▶ _DIRECTIONS FOR THIS TASK_
Beginning at the line with "Select the ELY-2SL model name" in the records below, return each line up to and including the last, exactly as it stands, but not the pictures.

▶ _Dataset records_
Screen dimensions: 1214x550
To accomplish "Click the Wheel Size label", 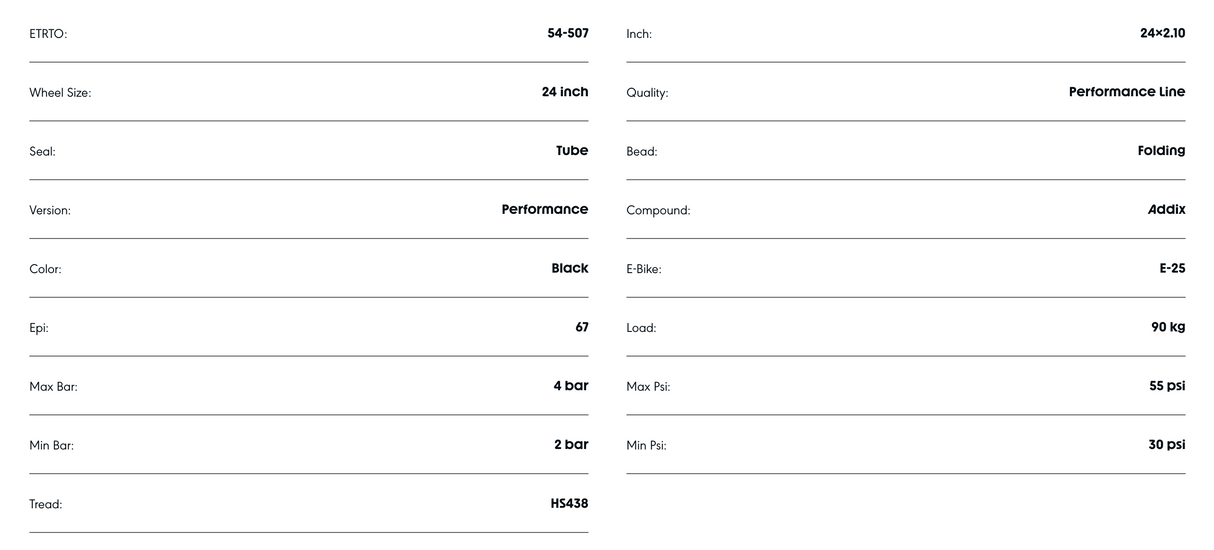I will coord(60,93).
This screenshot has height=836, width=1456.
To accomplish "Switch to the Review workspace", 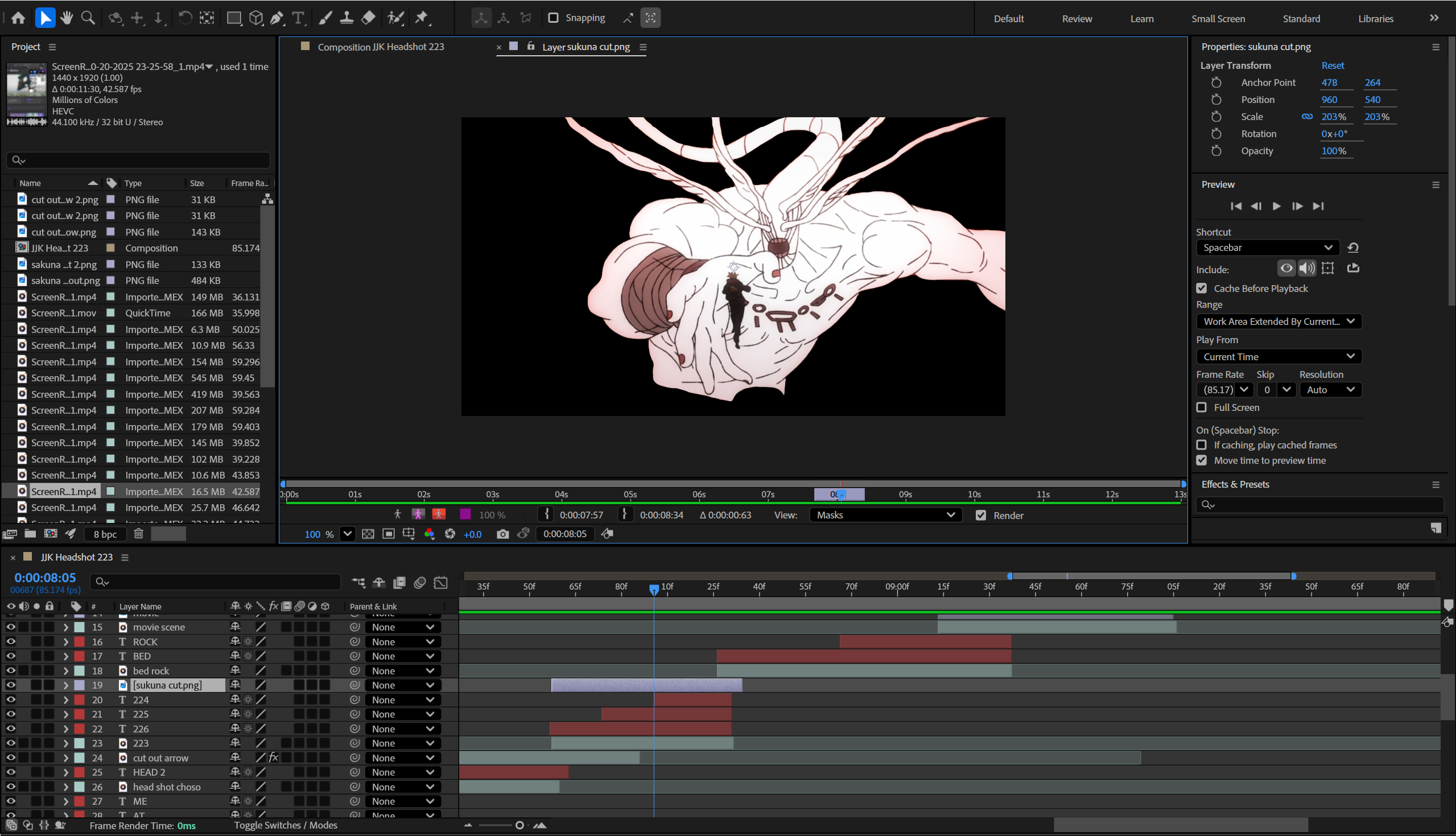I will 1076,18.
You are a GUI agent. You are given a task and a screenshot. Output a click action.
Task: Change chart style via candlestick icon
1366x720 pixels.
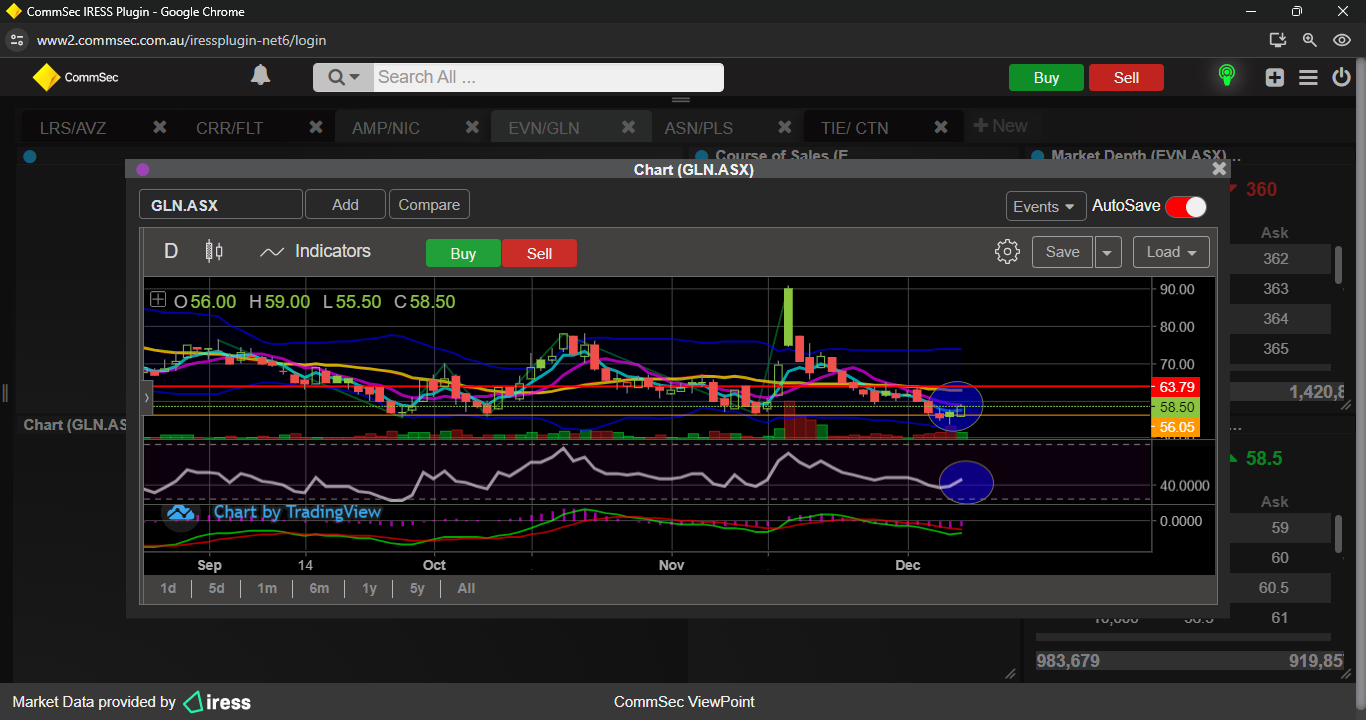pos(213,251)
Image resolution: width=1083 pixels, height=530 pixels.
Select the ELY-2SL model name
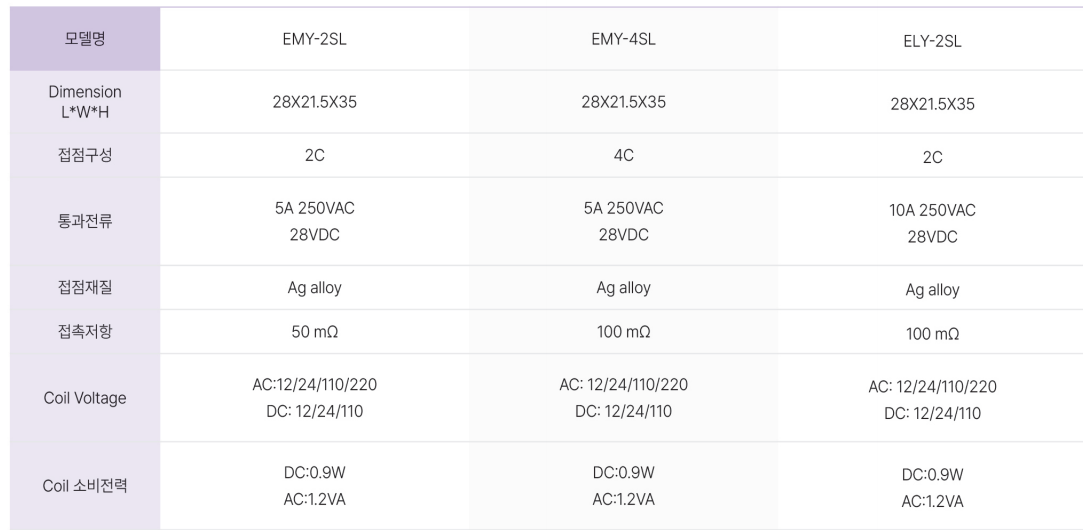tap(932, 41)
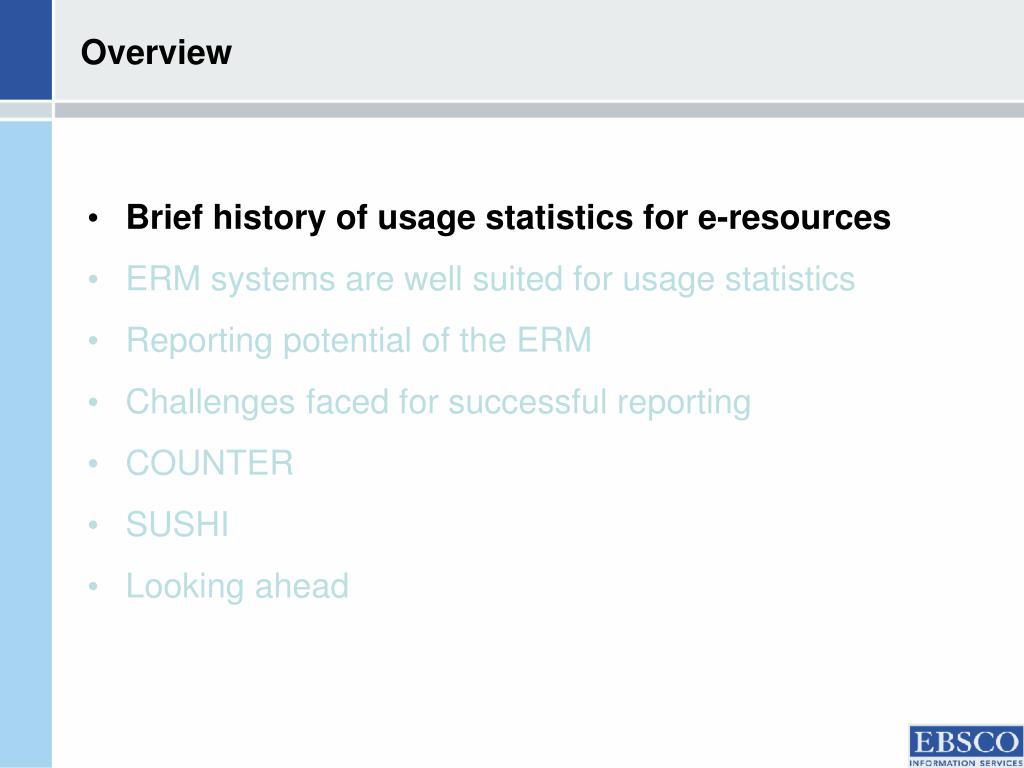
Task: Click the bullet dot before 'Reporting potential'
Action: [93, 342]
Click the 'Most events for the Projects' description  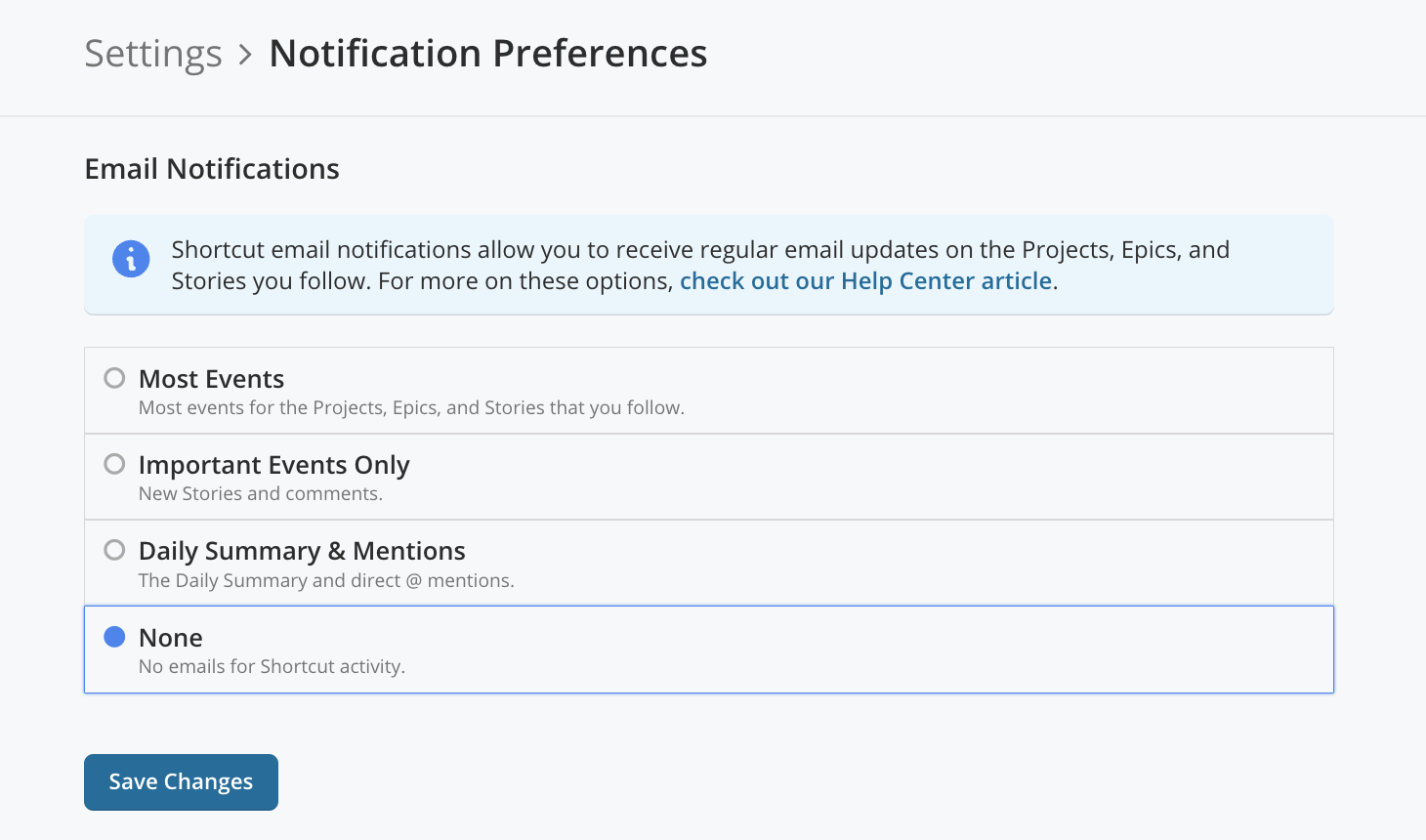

▶ _SOLUTION FOR THIS TASK_
Select the ELY-2SL model name
tap(932, 41)
Task: Click the bullet dot before 'Reporting potential'
Action: [93, 342]
Click the 'Most events for the Projects' description  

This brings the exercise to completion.